Anna Updyke crut possible toute supposition analogue, au sujet d’une femme qui se trouvait dans les circonstances de l’accusée ; elle se garda bien néanmoins de le dire, dans la crainte de blesser les sentiments de John, sentiments qu’elle respectait de toute la tendresse d’une vive affection, et avec l’abnégation d’une femme. Si les rôles avaient été intervertis, il n’est nullement probable que son ardent compagnon eût montré la même retenue à son égard. John aurait disputé la victoire, et aurait pressé son adversaire de toutes les preuves, faits et raisons qu’il aurait pu rassembler en pareille occasion. Il n’en fut pas ainsi de la tendre et pensive jeune femme, qui se promenait en ce moment à son côté, calme et même un peu triste, animée qu’elle était de toute la douceur, de l’abnégation, et de la vive affection de son sexe.

— Non, c’est pire qu’une absurdité, reprit John ; il y a de la cruauté à penser cela de miss Monson. — À propos, Anna, savez-vous qu’il est arrivé une singulière chose le soir qui précéda mon retour à la ville, pour assister à la noce ? — Vous connaissez Marie Mill ?
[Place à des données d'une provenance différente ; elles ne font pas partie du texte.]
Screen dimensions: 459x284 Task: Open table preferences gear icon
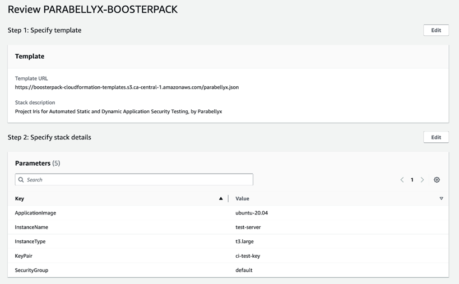437,180
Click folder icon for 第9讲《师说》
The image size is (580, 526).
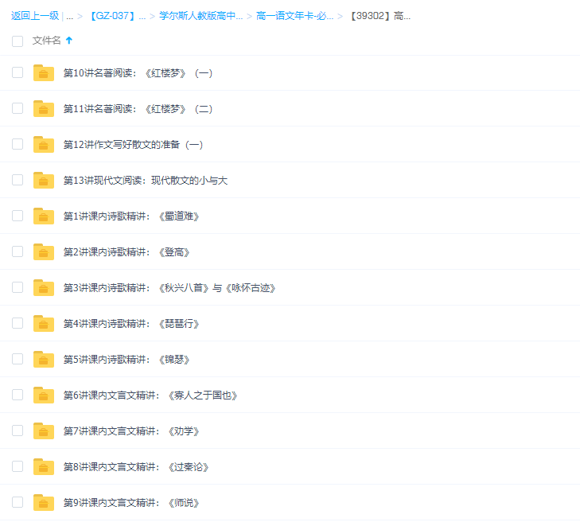[x=43, y=503]
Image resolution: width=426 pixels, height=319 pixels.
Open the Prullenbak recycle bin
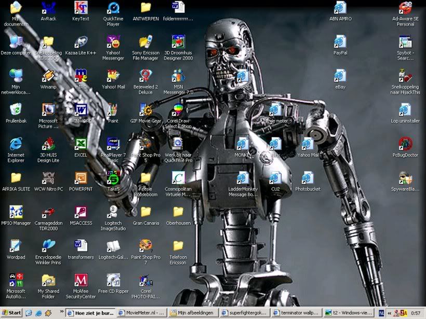pos(16,110)
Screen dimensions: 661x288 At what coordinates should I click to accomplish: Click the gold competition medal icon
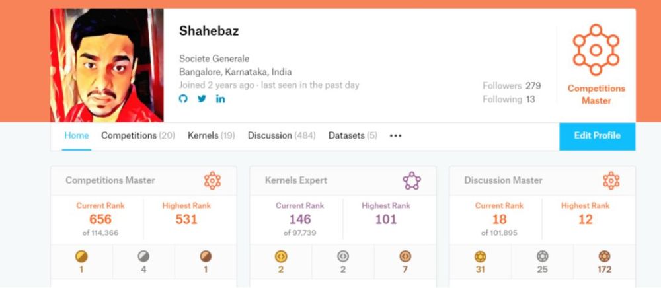pyautogui.click(x=81, y=256)
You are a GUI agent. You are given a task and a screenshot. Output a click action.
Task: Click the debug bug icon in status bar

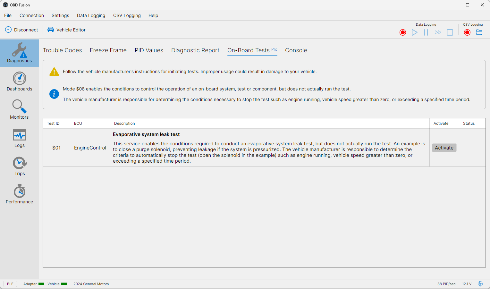click(481, 284)
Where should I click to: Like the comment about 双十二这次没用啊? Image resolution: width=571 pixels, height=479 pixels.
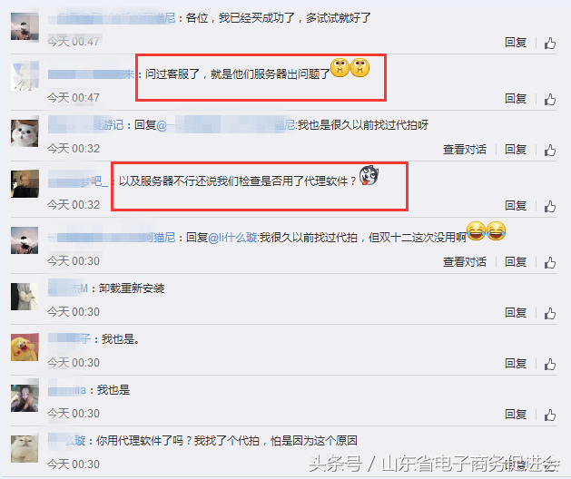[x=550, y=262]

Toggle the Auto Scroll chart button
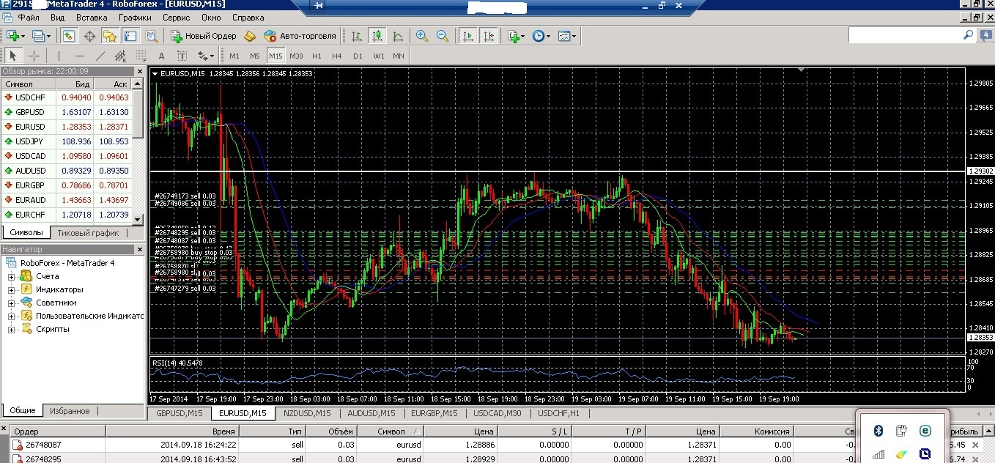(x=467, y=36)
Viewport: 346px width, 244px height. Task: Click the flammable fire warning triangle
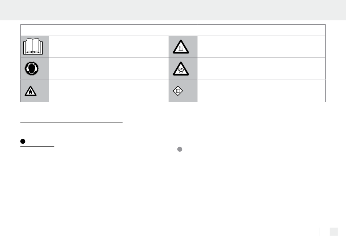tap(31, 91)
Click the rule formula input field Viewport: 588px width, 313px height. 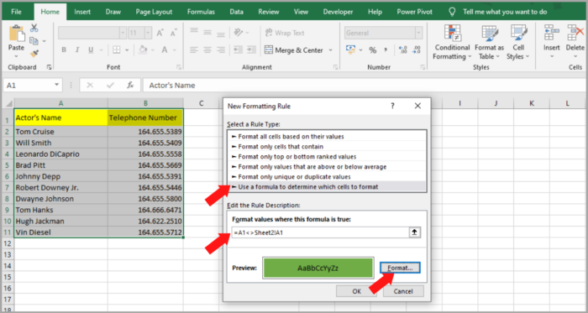tap(320, 232)
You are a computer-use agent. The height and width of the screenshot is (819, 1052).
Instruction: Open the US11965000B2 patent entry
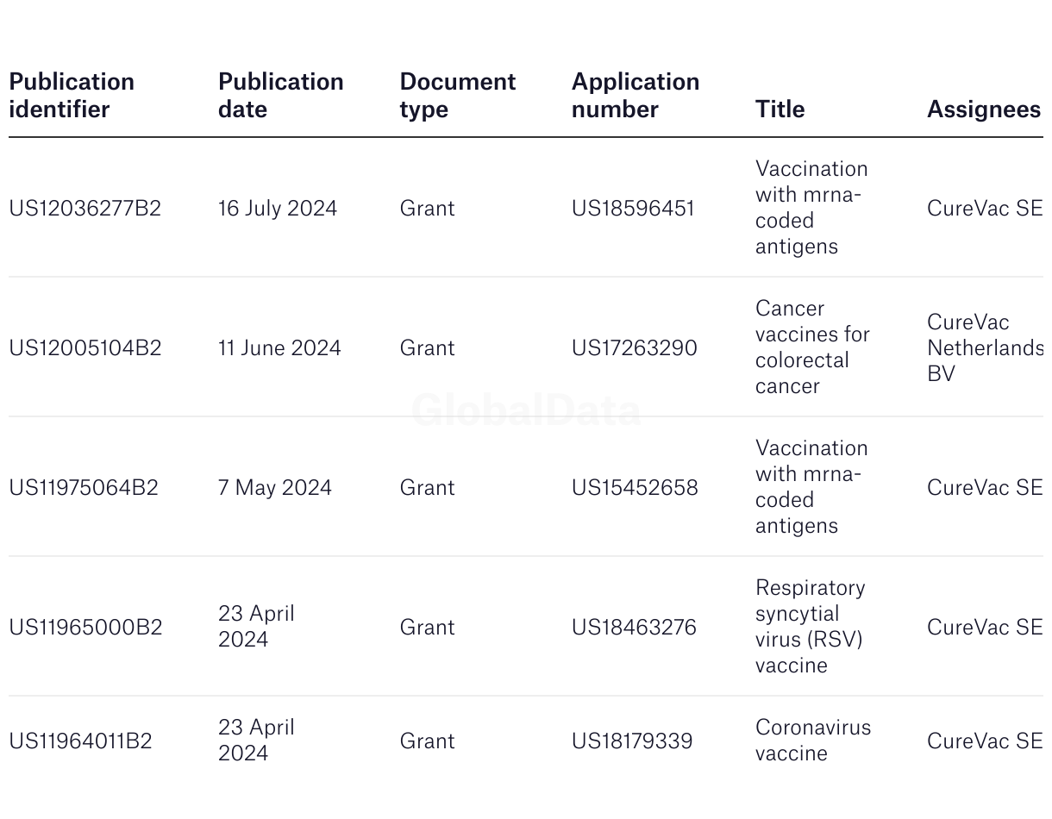(x=85, y=628)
— Certainement, Marie Moulin, vous voulez dire.

— Eh bien, en répondant à une question de sa maîtresse, elle lui dit en français : Oui, Madame.

— Qu’auriez-vous désiré qu’elle dît ? Non, madame ?

— Mais pourquoi Madame ? Pourquoi pas, Mademoiselle ?

— Ce serait très-vulgaire en anglais de dire : Oui, Miss.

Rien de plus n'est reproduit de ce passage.